ÁRVORE LÁ FORA Mais um dia em que... Arthur Lima
ÁRVORE LÁ FORA
Mais um dia em que procurei ser útil. Como todos os dias, tento não ser um nada, mas sempre me cobro demais. Esse negócio de não se preocupar com as coisas, sei lá. Não se preocupar é impossível e realmente difícil de controlar.
Mas, pensando bem, não são essas coisas que me fazem sentir vivo. Sinto que consigo me sentir bem, então as preocupações são inúteis.
Hoje procurei me concentrar nisso, e como sempre, não consigo evitar os quinze minutos iniciais de autorreflexão, como um ritual de sobrevivência, um medicamento intrínseco que regenera o estresse dos primeiros minutos da manhã.
Sentado à mesa da cozinha, ou melhor, na cadeira junto à mesa (porque ninguém senta em mesas), sempre vejo uma árvore da vizinhança. A visão dela é tão bonita que me recuso a não olhar o horizonte ao meu redor. Essa árvore fica entre meus olhos e o Sol; é um prazer vê-la todos os dias.
É incrível pensar que esse horizonte diário faz com que meus problemas desapareçam por alguns instantes. É uma linha que só eu consigo ver, porque é isso que me acalma, e se me acalma, é para essa direção que eu quero olhar. Não parece muito, mas o que mais poderia ser? Todo mundo tem árvores aqui e ali. E muitas casas têm quintais. Não preciso fazer muito para sentir isso.
Nesse devaneio, vejo rostos, ouço sons e sorrisos. Vejo também altura (porque olho para o horizonte) e profundidade. Alguns instantes de muita nostalgia, outros de momentos em que gostaria de ter dito mais coisas. E se eu pudesse expandir isso cada vez mais? Com certeza faria!

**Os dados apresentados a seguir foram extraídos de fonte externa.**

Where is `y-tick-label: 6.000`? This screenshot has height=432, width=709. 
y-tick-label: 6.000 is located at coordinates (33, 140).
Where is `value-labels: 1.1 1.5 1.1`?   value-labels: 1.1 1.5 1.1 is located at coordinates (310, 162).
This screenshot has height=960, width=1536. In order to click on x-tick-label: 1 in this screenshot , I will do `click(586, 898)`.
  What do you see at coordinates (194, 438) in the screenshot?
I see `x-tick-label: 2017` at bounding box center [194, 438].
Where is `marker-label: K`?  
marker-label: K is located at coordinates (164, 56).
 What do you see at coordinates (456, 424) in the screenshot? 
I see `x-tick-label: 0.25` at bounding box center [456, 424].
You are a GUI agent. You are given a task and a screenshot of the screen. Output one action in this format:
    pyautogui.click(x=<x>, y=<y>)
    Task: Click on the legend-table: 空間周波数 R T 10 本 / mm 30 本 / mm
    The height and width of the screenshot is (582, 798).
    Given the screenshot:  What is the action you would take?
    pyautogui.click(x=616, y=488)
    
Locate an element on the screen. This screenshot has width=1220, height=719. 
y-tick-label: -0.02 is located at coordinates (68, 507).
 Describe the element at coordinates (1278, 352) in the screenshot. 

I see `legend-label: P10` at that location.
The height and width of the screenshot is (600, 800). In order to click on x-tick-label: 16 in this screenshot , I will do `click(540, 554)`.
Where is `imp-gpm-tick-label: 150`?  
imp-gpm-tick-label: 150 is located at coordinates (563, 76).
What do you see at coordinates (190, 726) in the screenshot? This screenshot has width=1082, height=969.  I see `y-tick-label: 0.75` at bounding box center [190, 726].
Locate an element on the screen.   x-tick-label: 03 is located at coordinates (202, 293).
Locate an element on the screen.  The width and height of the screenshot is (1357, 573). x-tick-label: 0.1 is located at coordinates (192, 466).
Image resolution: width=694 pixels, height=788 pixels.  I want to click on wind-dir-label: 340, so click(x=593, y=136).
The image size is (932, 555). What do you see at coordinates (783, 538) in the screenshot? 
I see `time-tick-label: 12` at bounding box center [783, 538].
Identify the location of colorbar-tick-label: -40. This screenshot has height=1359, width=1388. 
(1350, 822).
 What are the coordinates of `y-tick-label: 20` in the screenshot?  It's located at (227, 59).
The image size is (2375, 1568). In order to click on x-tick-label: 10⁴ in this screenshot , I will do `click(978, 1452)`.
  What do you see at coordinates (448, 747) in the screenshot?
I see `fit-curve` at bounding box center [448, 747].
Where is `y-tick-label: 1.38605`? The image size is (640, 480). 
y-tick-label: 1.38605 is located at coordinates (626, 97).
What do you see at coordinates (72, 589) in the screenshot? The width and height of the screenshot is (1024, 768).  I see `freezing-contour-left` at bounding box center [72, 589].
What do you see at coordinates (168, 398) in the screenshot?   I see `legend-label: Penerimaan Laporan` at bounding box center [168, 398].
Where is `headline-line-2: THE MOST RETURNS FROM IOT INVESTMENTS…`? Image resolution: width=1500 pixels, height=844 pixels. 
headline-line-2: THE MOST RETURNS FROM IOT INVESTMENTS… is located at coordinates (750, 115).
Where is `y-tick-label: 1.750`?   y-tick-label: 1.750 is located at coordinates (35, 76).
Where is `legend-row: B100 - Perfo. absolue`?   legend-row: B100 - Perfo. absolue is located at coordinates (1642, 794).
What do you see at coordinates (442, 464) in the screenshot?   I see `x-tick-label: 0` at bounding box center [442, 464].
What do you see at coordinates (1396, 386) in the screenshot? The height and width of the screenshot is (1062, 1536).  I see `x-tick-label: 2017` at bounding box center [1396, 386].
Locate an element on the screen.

Então começo a me programar enquanto a chuva faz o topo da árvore balançar e simultaneamente o Sol sobe entre as nuvens. Ah, como consigo pensar nisso enquanto chove, como consigo sentir tudo isso com tempo nublado? Quem inventou que um dia nublado não é bonito? Não é verdade que o dia só pode ser nublado se houver Sol?
Em meio a isso, percebo que o Sol torna tudo belo, e como ele é bonito! Mas talvez eu precise me esforçar para ver e sentir outras coisas caso ele fique tímido como eu, e não queira mostrar seus raios.
Então é por isso que existe aquela árvore naquele ângulo pela manhã. Acho que deve ser por isso que alguns gostam de chuva, gotas d'água e janelas embaçadas. É uma alternativa e um remédio para o caos interno, talvez seja mesmo.
Assim, o desassossego das preocupações fica em segundo plano. Porque mesmo sem muito Sol, existem outras coisas que podem me manter vivo, aquecido, olhando para a chuva sem me molhar.
Tenho que guardar isso, assim poderei usar sempre que quiser. Por isso, sinto muito, lembro muito, vejo muito, recordo muito.
Gosto de ver as pessoas todos os dias.